Can you rewrite the items below with "icon" switched to "button" everywhere, leaving everything else unchanged and omitting the pictures?

(Entries for locating words and elements)
════════════════════

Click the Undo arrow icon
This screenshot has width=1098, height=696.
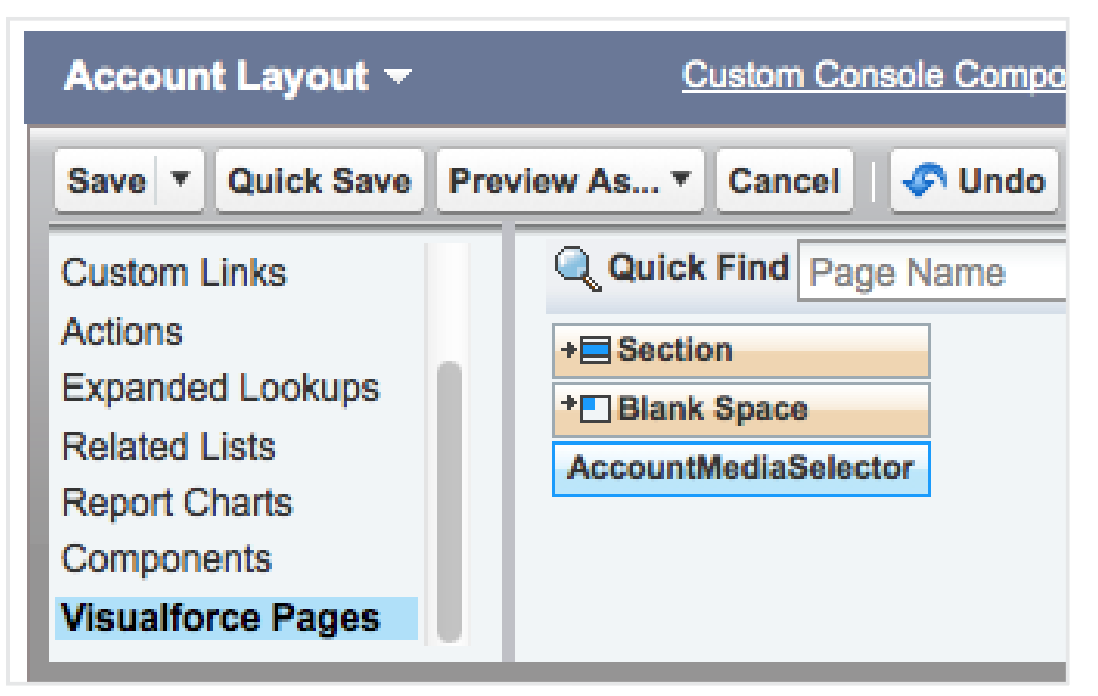pyautogui.click(x=926, y=181)
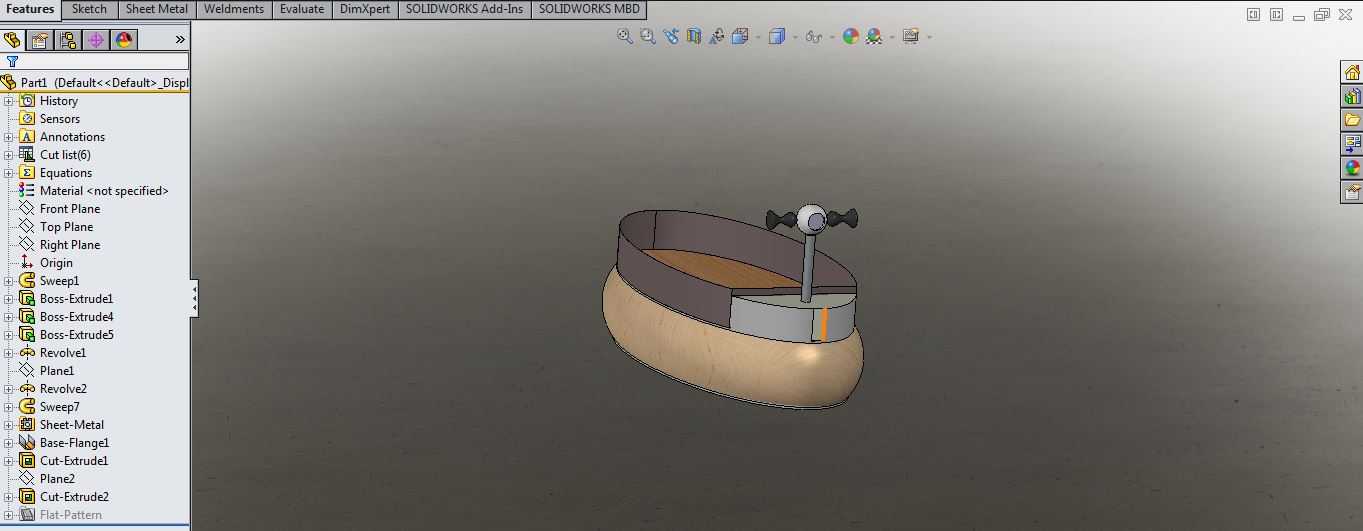Open the DimXpertManager crosshair tab

click(96, 40)
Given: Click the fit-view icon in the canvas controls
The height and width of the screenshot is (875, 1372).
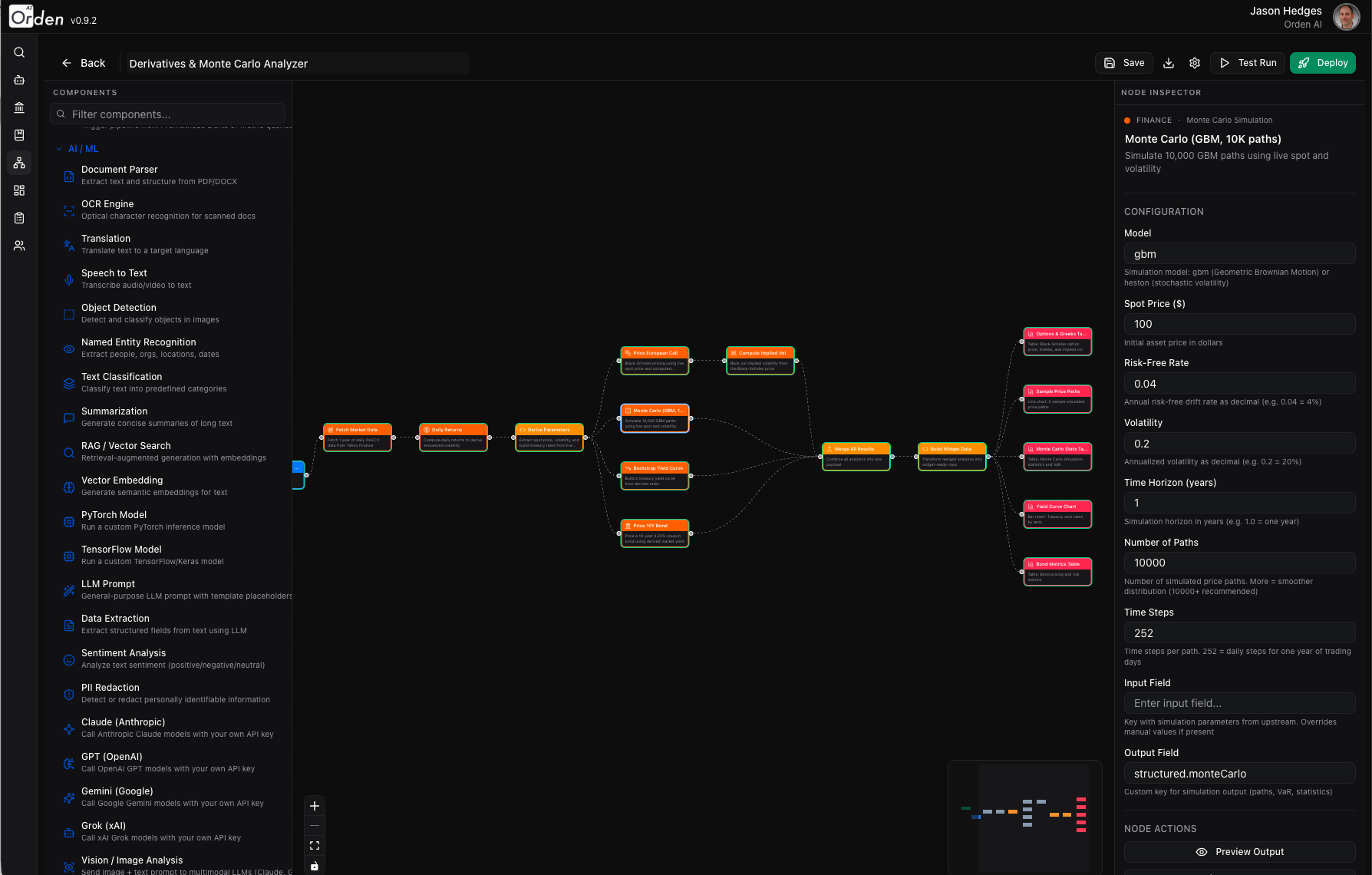Looking at the screenshot, I should 314,845.
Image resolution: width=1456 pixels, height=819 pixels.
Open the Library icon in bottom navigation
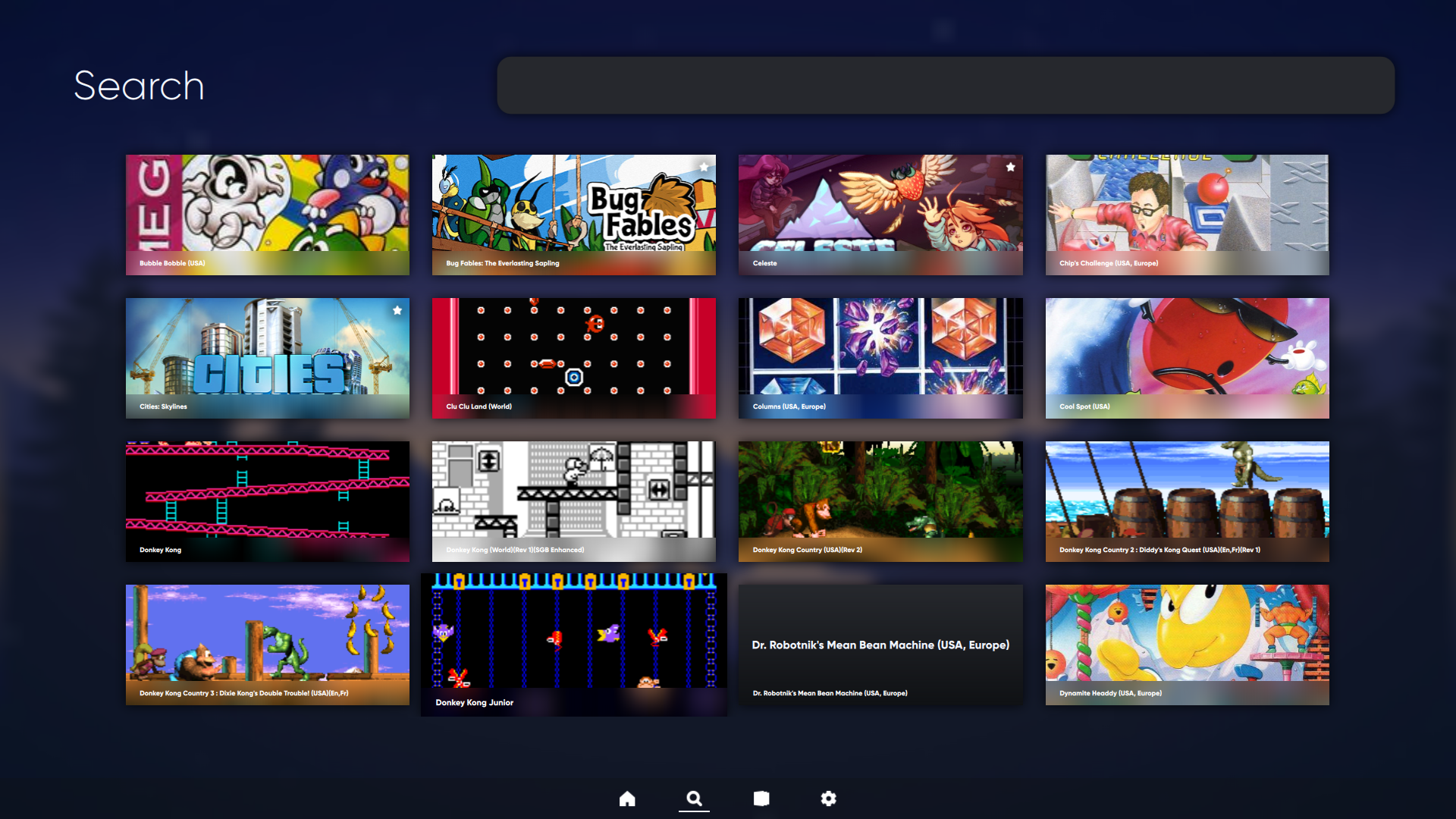pos(761,799)
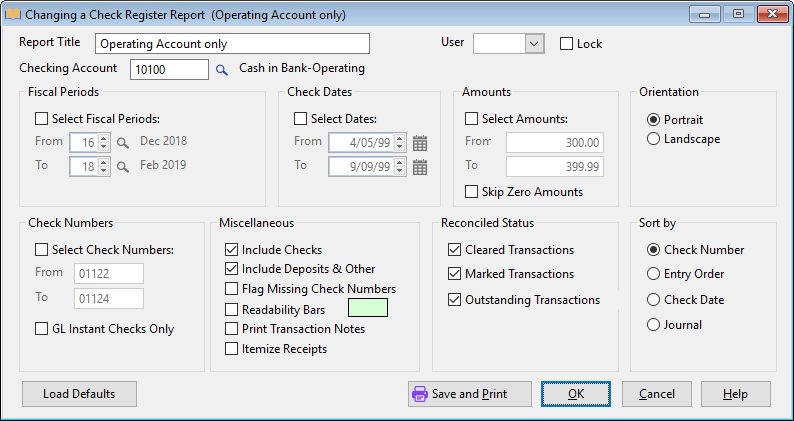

════════════════════

» Response to the exercise:
Click the Undo arrow button
This screenshot has width=1098, height=696.
pyautogui.click(x=926, y=181)
Open the DimXpertManager crosshair tab

click(96, 40)
Given: Click the fit-view button in the canvas controls
The height and width of the screenshot is (875, 1372).
Looking at the screenshot, I should 314,845.
Image resolution: width=1456 pixels, height=819 pixels.
Open the Library button in bottom navigation
pos(761,799)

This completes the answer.